🤖 AI Summary
Federal Domain Generalization (FedDG) faces two key challenges: weak generalization of a single global prompt and coarse-grained, image-level expert assignment in Mixture-of-Experts (MoE) methods—exacerbated by parameter-heavy routers inducing high communication overhead. To address these, we propose a token-level prompt mixture framework: (i) the first parameter-free token clustering scheme coupled with optimal transport–driven fine-grained expert routing, eliminating learnable routers; and (ii) instance-adaptive prompt synthesis and unbiased prompt expert learning to enhance personalized sample modeling. Built upon vision-language models and prompt learning, our method achieves state-of-the-art zero-shot generalization across four benchmarks. Crucially, it reduces per-round communication to only ~1K parameters—significantly lowering communication cost—while simultaneously improving personalized accuracy.
📝 Abstract
Federated domain generalization (FedDG) aims to learn a globally generalizable model from decentralized clients with heterogeneous data while preserving privacy. Recent studies have introduced prompt learning to adapt vision-language models (VLMs) in FedDG by learning a single global prompt.
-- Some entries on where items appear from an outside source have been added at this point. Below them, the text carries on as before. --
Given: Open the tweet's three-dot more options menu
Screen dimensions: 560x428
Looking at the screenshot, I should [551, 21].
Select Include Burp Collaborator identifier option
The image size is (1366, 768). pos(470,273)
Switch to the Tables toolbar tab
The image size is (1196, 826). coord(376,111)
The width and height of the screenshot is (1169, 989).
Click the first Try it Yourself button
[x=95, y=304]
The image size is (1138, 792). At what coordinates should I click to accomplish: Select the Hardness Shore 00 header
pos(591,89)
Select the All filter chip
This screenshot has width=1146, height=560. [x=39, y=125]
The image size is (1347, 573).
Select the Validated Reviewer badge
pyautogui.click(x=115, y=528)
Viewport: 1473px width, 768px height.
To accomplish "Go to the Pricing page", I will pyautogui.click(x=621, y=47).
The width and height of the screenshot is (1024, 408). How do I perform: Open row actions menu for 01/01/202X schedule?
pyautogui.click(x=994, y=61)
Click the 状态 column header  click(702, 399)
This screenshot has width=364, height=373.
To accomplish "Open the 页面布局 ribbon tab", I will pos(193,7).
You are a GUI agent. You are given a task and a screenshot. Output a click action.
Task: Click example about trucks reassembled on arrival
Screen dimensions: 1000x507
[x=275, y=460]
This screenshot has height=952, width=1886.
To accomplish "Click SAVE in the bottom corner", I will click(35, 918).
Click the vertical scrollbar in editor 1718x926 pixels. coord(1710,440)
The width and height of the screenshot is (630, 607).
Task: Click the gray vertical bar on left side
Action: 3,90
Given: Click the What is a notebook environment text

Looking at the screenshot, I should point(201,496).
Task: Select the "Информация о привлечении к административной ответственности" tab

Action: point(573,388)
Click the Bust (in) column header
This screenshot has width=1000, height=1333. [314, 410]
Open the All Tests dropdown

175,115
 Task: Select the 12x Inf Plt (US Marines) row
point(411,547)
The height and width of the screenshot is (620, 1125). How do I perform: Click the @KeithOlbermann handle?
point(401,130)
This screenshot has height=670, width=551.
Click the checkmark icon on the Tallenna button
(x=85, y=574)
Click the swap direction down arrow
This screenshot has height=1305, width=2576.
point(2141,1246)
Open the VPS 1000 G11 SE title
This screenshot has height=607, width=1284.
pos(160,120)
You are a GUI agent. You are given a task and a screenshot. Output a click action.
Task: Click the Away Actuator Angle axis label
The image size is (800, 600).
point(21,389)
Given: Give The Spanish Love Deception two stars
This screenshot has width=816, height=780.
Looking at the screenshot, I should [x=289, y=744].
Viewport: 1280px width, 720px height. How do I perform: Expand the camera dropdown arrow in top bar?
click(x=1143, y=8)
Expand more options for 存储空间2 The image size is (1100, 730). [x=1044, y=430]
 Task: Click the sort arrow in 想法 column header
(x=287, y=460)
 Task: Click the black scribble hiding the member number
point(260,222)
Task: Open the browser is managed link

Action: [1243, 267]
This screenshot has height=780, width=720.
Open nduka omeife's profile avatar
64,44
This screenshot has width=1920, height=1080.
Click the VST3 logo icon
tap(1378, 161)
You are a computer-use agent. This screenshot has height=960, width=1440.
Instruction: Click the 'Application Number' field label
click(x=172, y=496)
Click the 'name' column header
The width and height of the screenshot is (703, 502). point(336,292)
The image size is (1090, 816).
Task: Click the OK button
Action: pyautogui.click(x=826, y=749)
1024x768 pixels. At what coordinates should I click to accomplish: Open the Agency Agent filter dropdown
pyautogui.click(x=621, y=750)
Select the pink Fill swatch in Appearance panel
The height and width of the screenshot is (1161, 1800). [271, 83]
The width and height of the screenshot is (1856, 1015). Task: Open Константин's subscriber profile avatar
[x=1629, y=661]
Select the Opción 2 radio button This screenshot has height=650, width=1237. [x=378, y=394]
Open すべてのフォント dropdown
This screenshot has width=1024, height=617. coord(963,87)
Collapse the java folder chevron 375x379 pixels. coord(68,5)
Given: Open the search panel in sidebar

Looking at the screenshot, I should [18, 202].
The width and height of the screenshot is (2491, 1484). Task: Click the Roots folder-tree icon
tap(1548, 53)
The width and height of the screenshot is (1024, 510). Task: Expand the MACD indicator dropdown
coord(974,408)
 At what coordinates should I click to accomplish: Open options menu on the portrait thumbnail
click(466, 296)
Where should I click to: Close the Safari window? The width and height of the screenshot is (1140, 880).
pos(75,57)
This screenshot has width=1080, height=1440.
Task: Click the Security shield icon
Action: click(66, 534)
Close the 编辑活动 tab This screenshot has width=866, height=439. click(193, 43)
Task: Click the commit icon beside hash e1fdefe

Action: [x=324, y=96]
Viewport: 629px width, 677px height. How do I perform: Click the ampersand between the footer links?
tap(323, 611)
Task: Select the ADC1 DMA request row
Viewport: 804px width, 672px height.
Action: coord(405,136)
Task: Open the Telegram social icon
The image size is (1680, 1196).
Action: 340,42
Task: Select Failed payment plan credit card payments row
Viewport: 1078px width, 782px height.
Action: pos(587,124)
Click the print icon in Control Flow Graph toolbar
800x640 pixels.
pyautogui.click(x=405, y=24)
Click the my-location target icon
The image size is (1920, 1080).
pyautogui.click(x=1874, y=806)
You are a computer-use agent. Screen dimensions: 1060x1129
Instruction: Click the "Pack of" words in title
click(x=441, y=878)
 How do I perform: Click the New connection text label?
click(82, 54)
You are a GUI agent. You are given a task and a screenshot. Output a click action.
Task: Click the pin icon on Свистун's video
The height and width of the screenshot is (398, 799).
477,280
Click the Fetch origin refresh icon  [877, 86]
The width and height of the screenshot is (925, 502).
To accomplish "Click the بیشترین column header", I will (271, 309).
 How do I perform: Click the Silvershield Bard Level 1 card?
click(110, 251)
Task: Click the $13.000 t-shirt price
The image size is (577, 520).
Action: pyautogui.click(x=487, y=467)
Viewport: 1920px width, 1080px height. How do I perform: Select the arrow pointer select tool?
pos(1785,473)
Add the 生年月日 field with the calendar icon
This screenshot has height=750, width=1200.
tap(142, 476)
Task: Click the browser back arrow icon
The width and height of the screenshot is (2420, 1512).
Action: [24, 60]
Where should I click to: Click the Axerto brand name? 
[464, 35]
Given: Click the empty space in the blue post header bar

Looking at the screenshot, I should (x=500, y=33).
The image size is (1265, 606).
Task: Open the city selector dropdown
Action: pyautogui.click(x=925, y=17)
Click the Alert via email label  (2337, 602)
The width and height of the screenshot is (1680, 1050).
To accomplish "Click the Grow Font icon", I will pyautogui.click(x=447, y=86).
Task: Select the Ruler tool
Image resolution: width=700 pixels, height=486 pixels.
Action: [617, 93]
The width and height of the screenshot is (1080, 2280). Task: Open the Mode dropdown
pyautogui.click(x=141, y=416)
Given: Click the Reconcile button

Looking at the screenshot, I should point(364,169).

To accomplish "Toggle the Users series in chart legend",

However, such a one-prompt-fits-all learning paradigm typically leads to performance degradation on personalized samples. Although the mixture of experts (MoE) offers a promising solution for specialization, existing MoE-based methods suffer from coarse image-level expert assignment and high communication costs from parameterized routers. To address these limitations, we propose TRIP, a Token-level prompt mixture with parameter-free routing framework for FedDG, which treats multiple prompts as distinct experts. Unlike existing image-level routing designs, TRIP assigns different tokens within an image to specific experts. To ensure communication efficiency, TRIP incorporates a parameter-free routing mechanism based on token clustering and optimal transport. The instance-specific prompt is then synthesized by aggregating experts, weighted by the number of tokens assigned to each. Additionally, TRIP develops an unbiased learning strategy for prompt experts, leveraging the VLM's zero-shot generalization capability. Extensive experiments across four benchmarks demonstrate that TRIP achieves optimal generalization results, with communication of only 1K parameters per round. Our code is available at https://github.com/GongShuai8210/TRIP.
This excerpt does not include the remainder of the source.